Отец смотрел на меня с удивлением, Катя — со страхом.

— Не-а. Хорошо. Конечно. Катя — замечательная девушка. У тебя очень красивая жена, сынок.

Отец неуверенно улыбнулся. Катя нервно переводила взгляд с меня на отца и обратно.

— Великолепно. Ты хочешь ее?

Твердость во взгляде его отца усилилась.

— Ты хочешь, чтобы она — что? — спросил он тихим голосом.

Катя в ужасе прикрыла рот рукой.

— Ну, например. Используйте. Наслаждайтесь. Черт, наконец-то.

— Что это такое. Глупо.

— Например, в мой день рождения, с мамой? Я прервал его.

Папа замолчал, тяжело опустившись на диван и испуганно моргая на Катю. Затем он с треском встал.

«Я пойду», — сказал он вкрадчиво и направился к двери.

— Подожди, — остановил я его. «Ты не хочешь, чтобы мама об этом узнала?»

Катя тихо плакала, не в силах сопротивляться. Я встал со стула, подошел к ней и развернул ее за плечи лицом к отцу.

— Теперь не краденый, а совершенно легальный. Вы можете делать с ним все, что захотите. Вы хотите, отец?

Оба, словно под гипнозом, позволили мне лениво запихнуть их в спальню. Тут я остановился и посмотрел в глаза отца.

— Отец, пойми. Я люблю тебя. Мы любим вас обоих. И я не хочу, чтобы тебя мучило чувство вины. Считайте это подарком.

Папа бросил такой же мимолетный взгляд на Катю.

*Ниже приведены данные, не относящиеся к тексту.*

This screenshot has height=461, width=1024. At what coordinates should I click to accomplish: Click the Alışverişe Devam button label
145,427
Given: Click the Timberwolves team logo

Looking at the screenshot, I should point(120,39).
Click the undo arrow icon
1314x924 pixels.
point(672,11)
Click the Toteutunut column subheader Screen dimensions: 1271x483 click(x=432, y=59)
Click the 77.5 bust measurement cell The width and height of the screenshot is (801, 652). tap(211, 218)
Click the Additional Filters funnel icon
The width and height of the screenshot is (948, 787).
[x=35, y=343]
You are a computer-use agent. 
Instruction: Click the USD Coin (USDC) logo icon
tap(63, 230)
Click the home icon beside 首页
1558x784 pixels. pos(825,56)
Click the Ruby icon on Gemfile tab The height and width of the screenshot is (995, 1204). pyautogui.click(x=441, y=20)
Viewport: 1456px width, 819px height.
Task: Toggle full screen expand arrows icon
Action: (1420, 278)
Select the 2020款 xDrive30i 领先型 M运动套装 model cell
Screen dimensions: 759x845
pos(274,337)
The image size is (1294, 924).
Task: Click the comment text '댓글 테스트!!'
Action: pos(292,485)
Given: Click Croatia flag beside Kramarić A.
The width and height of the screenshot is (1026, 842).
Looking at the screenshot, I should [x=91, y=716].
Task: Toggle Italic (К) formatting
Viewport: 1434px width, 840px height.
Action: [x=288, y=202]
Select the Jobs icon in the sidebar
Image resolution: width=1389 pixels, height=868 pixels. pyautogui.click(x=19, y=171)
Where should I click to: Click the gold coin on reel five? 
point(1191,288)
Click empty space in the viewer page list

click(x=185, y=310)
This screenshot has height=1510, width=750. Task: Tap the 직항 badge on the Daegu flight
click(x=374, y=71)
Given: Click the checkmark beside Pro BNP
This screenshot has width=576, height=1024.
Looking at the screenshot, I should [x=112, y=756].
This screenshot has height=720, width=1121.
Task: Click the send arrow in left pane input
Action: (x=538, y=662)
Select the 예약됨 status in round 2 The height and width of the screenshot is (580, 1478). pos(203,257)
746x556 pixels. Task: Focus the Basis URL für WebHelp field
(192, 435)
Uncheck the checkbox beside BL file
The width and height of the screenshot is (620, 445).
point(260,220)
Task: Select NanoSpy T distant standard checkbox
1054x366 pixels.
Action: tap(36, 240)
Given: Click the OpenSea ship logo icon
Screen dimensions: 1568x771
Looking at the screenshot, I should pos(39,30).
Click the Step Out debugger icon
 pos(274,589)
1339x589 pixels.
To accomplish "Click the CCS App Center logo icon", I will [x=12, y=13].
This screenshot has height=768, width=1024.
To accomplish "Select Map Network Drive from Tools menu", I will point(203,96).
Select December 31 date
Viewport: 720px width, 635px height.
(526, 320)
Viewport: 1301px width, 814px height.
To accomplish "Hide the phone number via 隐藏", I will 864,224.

— Катя, ты тоже хочешь испытать все это. Не во сне, а наяву? Правда, не так ли? Теперь вам нечего скрывать, узнайте, какое это облегчение, настоящий катарсис! Отец, о чем ты молчишь? Могу я вам помочь?

Я подтолкнул Катю ближе к отцу.

— Просто прикоснись к ней. Посмотрите, какая она красивая. Как тепло. Она вся твоя. Не упусти свой шанс, отец!

Катя слепо раскачивалась из стороны в сторону и пыталась уйти, но я схватил ее руки в свои.

— Я держался. Возьми ее.

Катя тихонько всхлипывала, слезы текли по ее щекам.

— Не обращайте внимания, она хочет. Возьми ее. Не стой столбом», — добавил я тихо. — Одеты прилично.

Отец быстро разделся. Он был возбужден, и было очевидно, что вынужденная сдержанность его матери не прошла даром. Я поднял ледяную, как у Снежной королевы, но покорную ладонь Кати и вложил в нее возбужденный член отца. Он разделся, сел на стул у двери, чтобы Катя не выскользнула. Он опустился в мягкие плюшевые объятия кресла и осторожно провел пальцами по члену, который сочился прозрачной смазкой.